** TASK TO COMPLETE **
Each entry needs to be restated exactly as written.

** RECORDS FOR THE TASK **
== == ==

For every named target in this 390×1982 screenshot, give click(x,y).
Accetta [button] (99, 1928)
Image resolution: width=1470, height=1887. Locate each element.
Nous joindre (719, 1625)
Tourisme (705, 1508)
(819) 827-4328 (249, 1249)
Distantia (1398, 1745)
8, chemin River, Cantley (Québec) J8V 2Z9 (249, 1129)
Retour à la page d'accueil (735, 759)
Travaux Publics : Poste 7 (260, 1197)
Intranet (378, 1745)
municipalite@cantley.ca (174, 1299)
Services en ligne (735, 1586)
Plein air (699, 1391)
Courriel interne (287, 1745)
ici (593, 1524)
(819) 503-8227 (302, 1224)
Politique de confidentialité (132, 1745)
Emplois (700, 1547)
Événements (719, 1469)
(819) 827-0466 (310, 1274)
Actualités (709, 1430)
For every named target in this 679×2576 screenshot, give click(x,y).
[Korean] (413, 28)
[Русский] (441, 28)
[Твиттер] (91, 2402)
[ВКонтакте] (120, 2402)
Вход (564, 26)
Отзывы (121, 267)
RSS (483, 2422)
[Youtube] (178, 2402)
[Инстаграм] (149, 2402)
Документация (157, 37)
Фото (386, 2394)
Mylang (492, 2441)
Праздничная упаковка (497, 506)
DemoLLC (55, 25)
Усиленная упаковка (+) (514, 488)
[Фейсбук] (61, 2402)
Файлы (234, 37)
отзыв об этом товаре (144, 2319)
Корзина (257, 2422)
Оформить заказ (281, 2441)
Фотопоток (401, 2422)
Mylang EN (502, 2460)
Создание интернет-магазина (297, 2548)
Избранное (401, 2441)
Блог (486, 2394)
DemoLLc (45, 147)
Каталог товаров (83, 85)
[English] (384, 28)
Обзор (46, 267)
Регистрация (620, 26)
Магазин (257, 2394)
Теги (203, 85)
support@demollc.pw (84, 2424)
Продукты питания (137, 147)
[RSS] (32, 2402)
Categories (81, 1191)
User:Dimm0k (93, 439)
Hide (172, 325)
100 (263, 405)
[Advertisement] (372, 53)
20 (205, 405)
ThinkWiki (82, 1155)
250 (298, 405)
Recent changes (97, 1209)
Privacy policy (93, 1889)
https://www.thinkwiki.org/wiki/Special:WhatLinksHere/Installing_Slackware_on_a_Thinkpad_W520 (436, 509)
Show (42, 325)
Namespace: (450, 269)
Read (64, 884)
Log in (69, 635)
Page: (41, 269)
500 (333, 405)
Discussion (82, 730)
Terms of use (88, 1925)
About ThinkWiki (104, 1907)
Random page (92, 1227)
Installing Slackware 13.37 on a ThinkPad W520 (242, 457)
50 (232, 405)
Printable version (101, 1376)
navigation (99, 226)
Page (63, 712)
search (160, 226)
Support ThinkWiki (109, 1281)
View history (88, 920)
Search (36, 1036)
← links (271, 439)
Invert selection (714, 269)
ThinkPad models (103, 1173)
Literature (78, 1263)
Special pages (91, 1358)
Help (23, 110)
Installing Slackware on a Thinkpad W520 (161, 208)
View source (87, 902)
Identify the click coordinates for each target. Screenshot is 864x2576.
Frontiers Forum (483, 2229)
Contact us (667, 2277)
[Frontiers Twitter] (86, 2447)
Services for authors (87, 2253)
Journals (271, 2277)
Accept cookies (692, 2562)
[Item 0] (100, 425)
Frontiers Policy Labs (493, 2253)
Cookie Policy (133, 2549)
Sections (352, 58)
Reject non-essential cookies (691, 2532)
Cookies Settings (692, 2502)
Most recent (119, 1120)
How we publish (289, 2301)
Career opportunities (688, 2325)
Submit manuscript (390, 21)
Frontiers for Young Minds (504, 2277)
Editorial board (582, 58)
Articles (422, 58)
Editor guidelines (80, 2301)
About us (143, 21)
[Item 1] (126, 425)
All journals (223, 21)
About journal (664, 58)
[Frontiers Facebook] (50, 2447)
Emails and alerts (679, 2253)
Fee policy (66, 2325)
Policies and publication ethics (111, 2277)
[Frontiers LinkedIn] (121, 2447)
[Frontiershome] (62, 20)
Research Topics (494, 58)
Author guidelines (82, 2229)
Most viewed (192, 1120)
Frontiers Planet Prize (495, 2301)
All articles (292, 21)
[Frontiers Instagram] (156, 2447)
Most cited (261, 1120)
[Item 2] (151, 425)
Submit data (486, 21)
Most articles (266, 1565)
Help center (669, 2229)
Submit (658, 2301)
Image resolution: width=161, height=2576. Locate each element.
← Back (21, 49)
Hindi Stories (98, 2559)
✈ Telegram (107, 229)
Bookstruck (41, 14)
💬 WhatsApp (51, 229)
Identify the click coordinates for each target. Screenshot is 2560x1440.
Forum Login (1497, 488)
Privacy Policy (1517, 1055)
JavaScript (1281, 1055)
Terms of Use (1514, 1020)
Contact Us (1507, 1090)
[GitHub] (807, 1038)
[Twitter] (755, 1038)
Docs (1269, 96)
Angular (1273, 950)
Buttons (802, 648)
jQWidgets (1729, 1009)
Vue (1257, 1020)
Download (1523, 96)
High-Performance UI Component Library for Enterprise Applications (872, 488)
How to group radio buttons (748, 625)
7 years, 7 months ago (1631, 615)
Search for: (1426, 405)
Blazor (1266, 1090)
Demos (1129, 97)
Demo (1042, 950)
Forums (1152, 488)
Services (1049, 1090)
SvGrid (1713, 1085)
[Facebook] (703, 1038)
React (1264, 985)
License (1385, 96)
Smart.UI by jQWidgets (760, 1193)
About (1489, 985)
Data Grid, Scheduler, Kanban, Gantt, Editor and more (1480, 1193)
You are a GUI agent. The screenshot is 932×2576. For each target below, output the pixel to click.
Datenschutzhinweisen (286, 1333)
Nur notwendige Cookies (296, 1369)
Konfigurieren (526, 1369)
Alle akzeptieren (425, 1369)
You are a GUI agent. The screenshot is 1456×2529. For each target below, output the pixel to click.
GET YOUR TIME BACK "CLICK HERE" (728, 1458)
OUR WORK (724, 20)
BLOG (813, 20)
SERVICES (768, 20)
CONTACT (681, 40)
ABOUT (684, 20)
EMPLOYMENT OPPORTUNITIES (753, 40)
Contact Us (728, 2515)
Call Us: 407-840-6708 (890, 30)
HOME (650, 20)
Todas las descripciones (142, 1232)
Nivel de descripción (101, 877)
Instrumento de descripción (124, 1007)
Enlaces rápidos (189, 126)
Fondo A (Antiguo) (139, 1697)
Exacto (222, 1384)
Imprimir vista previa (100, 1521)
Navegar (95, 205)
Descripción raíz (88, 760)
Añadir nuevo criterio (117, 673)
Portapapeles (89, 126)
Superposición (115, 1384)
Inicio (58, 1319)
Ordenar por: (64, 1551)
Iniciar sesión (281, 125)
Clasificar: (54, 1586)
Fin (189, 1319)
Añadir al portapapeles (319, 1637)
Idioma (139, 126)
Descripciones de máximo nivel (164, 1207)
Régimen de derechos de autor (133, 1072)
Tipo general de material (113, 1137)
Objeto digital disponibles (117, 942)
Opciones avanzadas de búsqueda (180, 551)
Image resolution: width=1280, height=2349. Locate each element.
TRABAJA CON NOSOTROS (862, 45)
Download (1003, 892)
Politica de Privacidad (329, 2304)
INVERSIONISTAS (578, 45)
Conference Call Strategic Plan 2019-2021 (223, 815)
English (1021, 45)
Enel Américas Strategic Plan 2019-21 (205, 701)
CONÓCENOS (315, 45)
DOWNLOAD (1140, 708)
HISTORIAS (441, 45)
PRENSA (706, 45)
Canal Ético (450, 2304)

== == ==

** WRITTEN SOLUTION **
For every named target in this 390×1982 screenshot, give click(x,y).
Accetta [button] (99, 1928)
Image resolution: width=1470, height=1887. Locate each element.
Nous joindre (719, 1625)
Tourisme (705, 1508)
(819) 827-4328 (249, 1249)
Distantia (1398, 1745)
8, chemin River, Cantley (Québec) J8V 2Z9 (249, 1129)
Retour à la page d'accueil (735, 759)
Travaux Publics : Poste 7 (260, 1197)
Intranet (378, 1745)
municipalite@cantley.ca (174, 1299)
Services en ligne (735, 1586)
Plein air (699, 1391)
Courriel interne (287, 1745)
ici (593, 1524)
(819) 503-8227 (302, 1224)
Politique de confidentialité (132, 1745)
Emplois (700, 1547)
Événements (719, 1469)
(819) 827-0466 (310, 1274)
Actualités (709, 1430)
For every named target in this 679×2576 screenshot, give click(x,y).
[Korean] (413, 28)
[Русский] (441, 28)
[Твиттер] (91, 2402)
[ВКонтакте] (120, 2402)
Вход (564, 26)
Отзывы (121, 267)
RSS (483, 2422)
[Youtube] (178, 2402)
[Инстаграм] (149, 2402)
Документация (157, 37)
Фото (386, 2394)
Mylang (492, 2441)
Праздничная упаковка (497, 506)
DemoLLC (55, 25)
Усиленная упаковка (+) (514, 488)
[Фейсбук] (61, 2402)
Файлы (234, 37)
отзыв об этом товаре (144, 2319)
Корзина (257, 2422)
Оформить заказ (281, 2441)
Фотопоток (401, 2422)
Mylang EN (502, 2460)
Создание интернет-магазина (297, 2548)
Избранное (401, 2441)
Блог (486, 2394)
DemoLLc (45, 147)
Каталог товаров (83, 85)
[English] (384, 28)
Обзор (46, 267)
Регистрация (620, 26)
Магазин (257, 2394)
Теги (203, 85)
support@demollc.pw (84, 2424)
Продукты питания (137, 147)
[RSS] (32, 2402)
Categories (81, 1191)
User:Dimm0k (93, 439)
Hide (172, 325)
100 (263, 405)
[Advertisement] (372, 53)
20 (205, 405)
ThinkWiki (82, 1155)
250 (298, 405)
Recent changes (97, 1209)
Privacy policy (93, 1889)
https://www.thinkwiki.org/wiki/Special:WhatLinksHere/Installing_Slackware_on_a_Thinkpad_W520 (436, 509)
Show (42, 325)
Namespace: (450, 269)
Read (64, 884)
Log in (69, 635)
Page: (41, 269)
500 (333, 405)
Discussion (82, 730)
Terms of use (88, 1925)
About ThinkWiki (104, 1907)
Random page (92, 1227)
Installing Slackware 13.37 on a ThinkPad W520 (242, 457)
50 (232, 405)
Printable version (101, 1376)
navigation (99, 226)
Page (63, 712)
search (160, 226)
Support ThinkWiki (109, 1281)
View history (88, 920)
Search (36, 1036)
← links (271, 439)
Invert selection (714, 269)
ThinkPad models (103, 1173)
Literature (78, 1263)
Special pages (91, 1358)
Help (23, 110)
Installing Slackware on a Thinkpad W520 (161, 208)
View source (87, 902)
Identify the click coordinates for each target. Screenshot is 864x2576.
Frontiers Forum (483, 2229)
Contact us (667, 2277)
[Frontiers Twitter] (86, 2447)
Services for authors (87, 2253)
Journals (271, 2277)
Accept cookies (692, 2562)
[Item 0] (100, 425)
Frontiers Policy Labs (493, 2253)
Cookie Policy (133, 2549)
Sections (352, 58)
Reject non-essential cookies (691, 2532)
Cookies Settings (692, 2502)
Most recent (119, 1120)
How we publish (289, 2301)
Career opportunities (688, 2325)
Submit manuscript (390, 21)
Frontiers for Young Minds (504, 2277)
Editorial board (582, 58)
Articles (422, 58)
Editor guidelines (80, 2301)
About us (143, 21)
[Item 1] (126, 425)
All journals (223, 21)
About journal (664, 58)
[Frontiers Facebook] (50, 2447)
Emails and alerts (679, 2253)
Fee policy (66, 2325)
Policies and publication ethics (111, 2277)
[Frontiers LinkedIn] (121, 2447)
[Frontiershome] (62, 20)
Research Topics (494, 58)
Author guidelines (82, 2229)
Most viewed (192, 1120)
Frontiers Planet Prize (495, 2301)
All articles (292, 21)
[Frontiers Instagram] (156, 2447)
Most cited (261, 1120)
[Item 2] (151, 425)
Submit data (486, 21)
Most articles (266, 1565)
Help center (669, 2229)
Submit (658, 2301)
Image resolution: width=161, height=2576. Locate each element.
← Back (21, 49)
Hindi Stories (98, 2559)
✈ Telegram (107, 229)
Bookstruck (41, 14)
💬 WhatsApp (51, 229)
Identify the click coordinates for each target. Screenshot is 2560x1440.
Forum Login (1497, 488)
Privacy Policy (1517, 1055)
JavaScript (1281, 1055)
Terms of Use (1514, 1020)
Contact Us (1507, 1090)
[GitHub] (807, 1038)
[Twitter] (755, 1038)
Docs (1269, 96)
Angular (1273, 950)
Buttons (802, 648)
jQWidgets (1729, 1009)
Vue (1257, 1020)
Download (1523, 96)
High-Performance UI Component Library for Enterprise Applications (872, 488)
How to group radio buttons (748, 625)
7 years, 7 months ago (1631, 615)
Search for: (1426, 405)
Blazor (1266, 1090)
Demos (1129, 97)
Demo (1042, 950)
Forums (1152, 488)
Services (1049, 1090)
SvGrid (1713, 1085)
[Facebook] (703, 1038)
React (1264, 985)
License (1385, 96)
Smart.UI by jQWidgets (760, 1193)
About (1489, 985)
Data Grid, Scheduler, Kanban, Gantt, Editor and more (1480, 1193)
You are a GUI agent. The screenshot is 932×2576. For each target below, output the pixel to click.
Datenschutzhinweisen (286, 1333)
Nur notwendige Cookies (296, 1369)
Konfigurieren (526, 1369)
Alle akzeptieren (425, 1369)
You are a GUI agent. The screenshot is 1456×2529. For each target below, output the pixel to click.
GET YOUR TIME BACK "CLICK HERE" (728, 1458)
OUR WORK (724, 20)
BLOG (813, 20)
SERVICES (768, 20)
CONTACT (681, 40)
ABOUT (684, 20)
EMPLOYMENT OPPORTUNITIES (753, 40)
Contact Us (728, 2515)
Call Us: 407-840-6708 (890, 30)
HOME (650, 20)
Todas las descripciones (142, 1232)
Nivel de descripción (101, 877)
Instrumento de descripción (124, 1007)
Enlaces rápidos (189, 126)
Fondo A (Antiguo) (139, 1697)
Exacto (222, 1384)
Imprimir vista previa (100, 1521)
Navegar (95, 205)
Descripción raíz (88, 760)
Añadir nuevo criterio (117, 673)
Portapapeles (89, 126)
Superposición (115, 1384)
Inicio (58, 1319)
Ordenar por: (64, 1551)
Iniciar sesión (281, 125)
Clasificar: (54, 1586)
Fin (189, 1319)
Añadir al portapapeles (319, 1637)
Idioma (139, 126)
Descripciones de máximo nivel (164, 1207)
Régimen de derechos de autor (133, 1072)
Tipo general de material (113, 1137)
Objeto digital disponibles (117, 942)
Opciones avanzadas de búsqueda (180, 551)
Image resolution: width=1280, height=2349. Locate each element.
TRABAJA CON NOSOTROS (862, 45)
Download (1003, 892)
Politica de Privacidad (329, 2304)
INVERSIONISTAS (578, 45)
Conference Call Strategic Plan 2019-2021 (223, 815)
English (1021, 45)
Enel Américas Strategic Plan 2019-21 (205, 701)
CONÓCENOS (315, 45)
DOWNLOAD (1140, 708)
HISTORIAS (441, 45)
PRENSA (706, 45)
Canal Ético (450, 2304)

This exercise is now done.